Balancing Act

CHAPEL HILL, N.C. – While Marcus Paige and James Michael McAdoo represent No. 18 North Carolina's primary scoring options, the offense is most effective when other Tar Heels join the festivities.

As UNC's second-round matchup with No. 11 seed Providence on Friday approaches, the talking heads will undoubtedly highlight Paige's second-half exploits and McAdoo's steady presence in his unconventional post role. After all, Paige leads the team in scoring (17.4 ppg) and McAdoo (14.2 ppg) provides the counterbalance on the interior.

A more expansive balance, however, has bolstered the offense's efficiency and taken pressure off a defense that was inconsistent during ACC play.

In its 23 wins, UNC has averaged 79.7 points per game as five players have scored at least 9.8 points per outing.

In nine losses, however, Paige and McAdoo were the only Tar Heels to meet that threshold as the team managed just 67.6 points per game. Brice Johnson was third in scoring in those defeats with a 9.6-points-per-game average.

"Our whole team is aware that we want to have balance," Paige told reporters on Tuesday. "We've had that in some parts of this year and other times we've probably had to rely to heavily on jump shots and then myself and James Michael creating shots."

Paige and McAdoo have combined take 41.6 percent of UNC's field goal attempts in those nine losses, while taking 38.2 percent in the 23 wins.

UNC's loss at Syracuse on Jan. 11 provides an extreme example of the imbalance. Paige and McAdoo combined for 32 points on 51.9 percent shooting (14-of-27); their teammates, on the other hand, totaled 13 points on 25 percent shooting (6-of-24).

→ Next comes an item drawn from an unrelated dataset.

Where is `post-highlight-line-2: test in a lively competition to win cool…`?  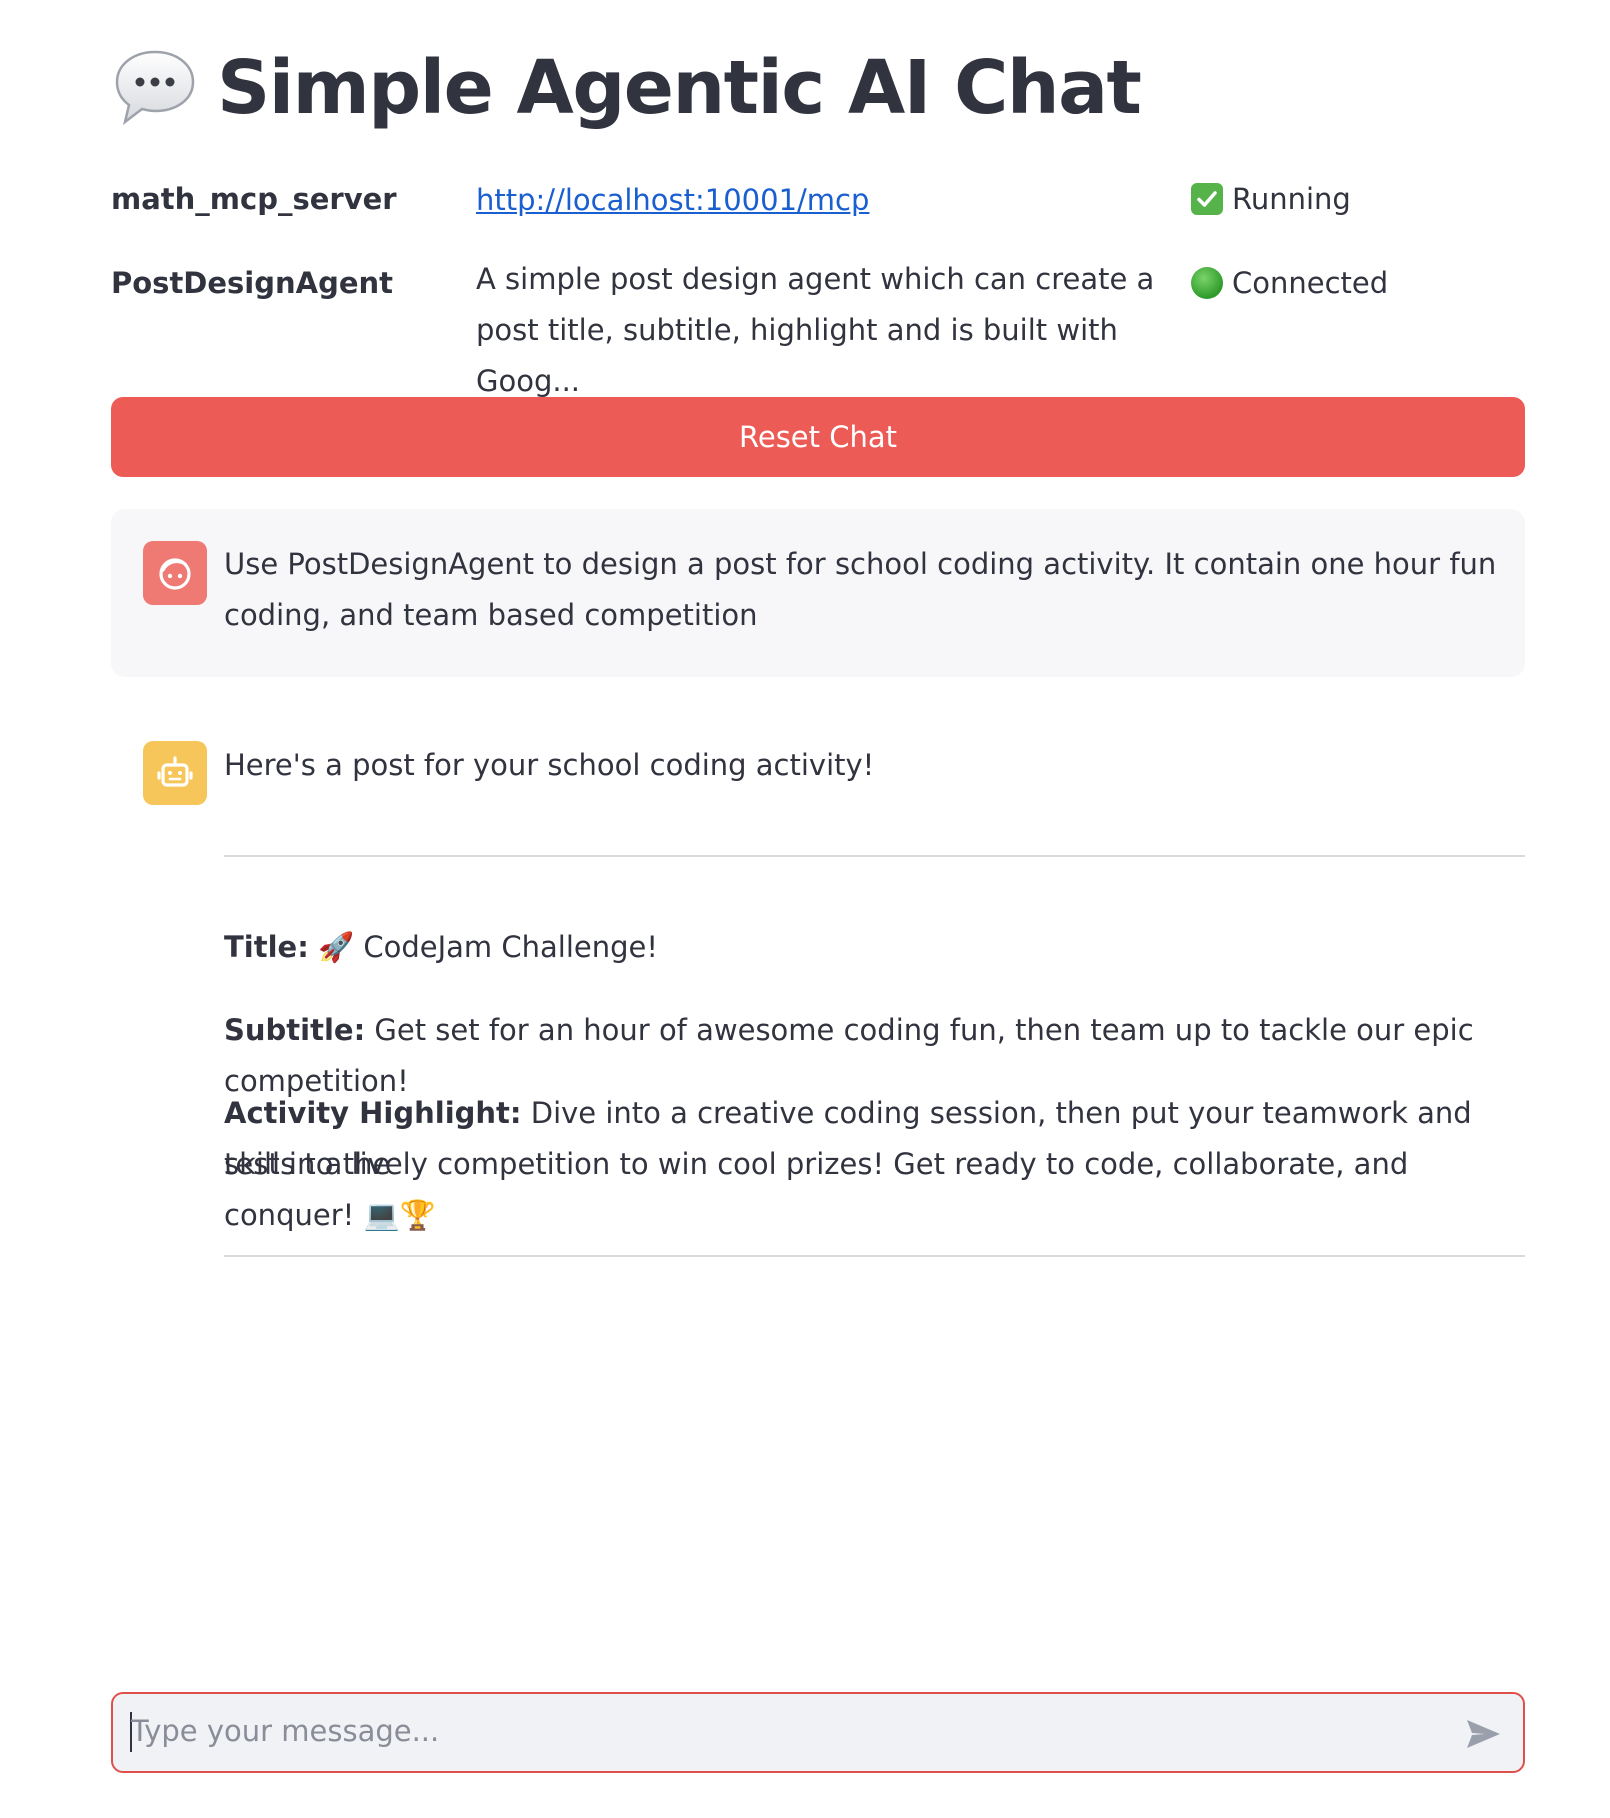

At their best – in a 105- 72 over Wake Forest on Feb. 22 – the Tar Heels not named Paige nor McAdoo scored 81 points on 67.4 percent shooting (29-of-43).

The key, according to Paige, is in UNC's ability to get out in transition. J.P. Tokoto's versatility and athleticism is lethal on the break, while Kennedy Meeks and Johnson are able to establish early position in the post.

"I think it starts with us running the ball better," Paige said. "We've done a terrible job of getting out into transition lately, and then in the halfcourt offense, usually the ball ends up in my hands or James Michael's hands and we have to create a play. So it would be nice to get into transition and get everybody going."

One area of concern entering Friday's NCAA Tournament opener is the recent play of both Leslie McDonald and Meeks.

McDonald has been inconsistent throughout his career, and that's continued in his final season in Chapel Hill. Foul trouble has been a consistent issue for UNC's secondary perimeter threat in recent games, however.

McDonald has tallied 20 fouls over his last five games and has fouled out of two of those contests. He's therefore been a nonfactor in three of UNC's last five outings, scoring a combined seven points against N.C. State, Notre Dame and Pittsburgh.

"He's got to play better," Williams said of McDonald. "He's got to make some shots and be more effective for us."

Meeks's troubles, unfortunately, are less simple to correct. The freshman forward is averaging two points per game on 25 percent shooting (3-of-12) over his last four, and although illness played a role in his play at Duke, there's more involved.

When asked on Tuesday if anything was wrong with Meeks, such as the stomach bug lingering, Williams shook his head and said: "Just bad play."

For UNC to advance to New York for the Sweet 16 next weekend, Paige and McAdoo are going to need plenty of help on the offensive end.

"Everybody's got to understand now that if you don't play well, you don't get a do-over," Williams said. "If you don't play well now, you go home."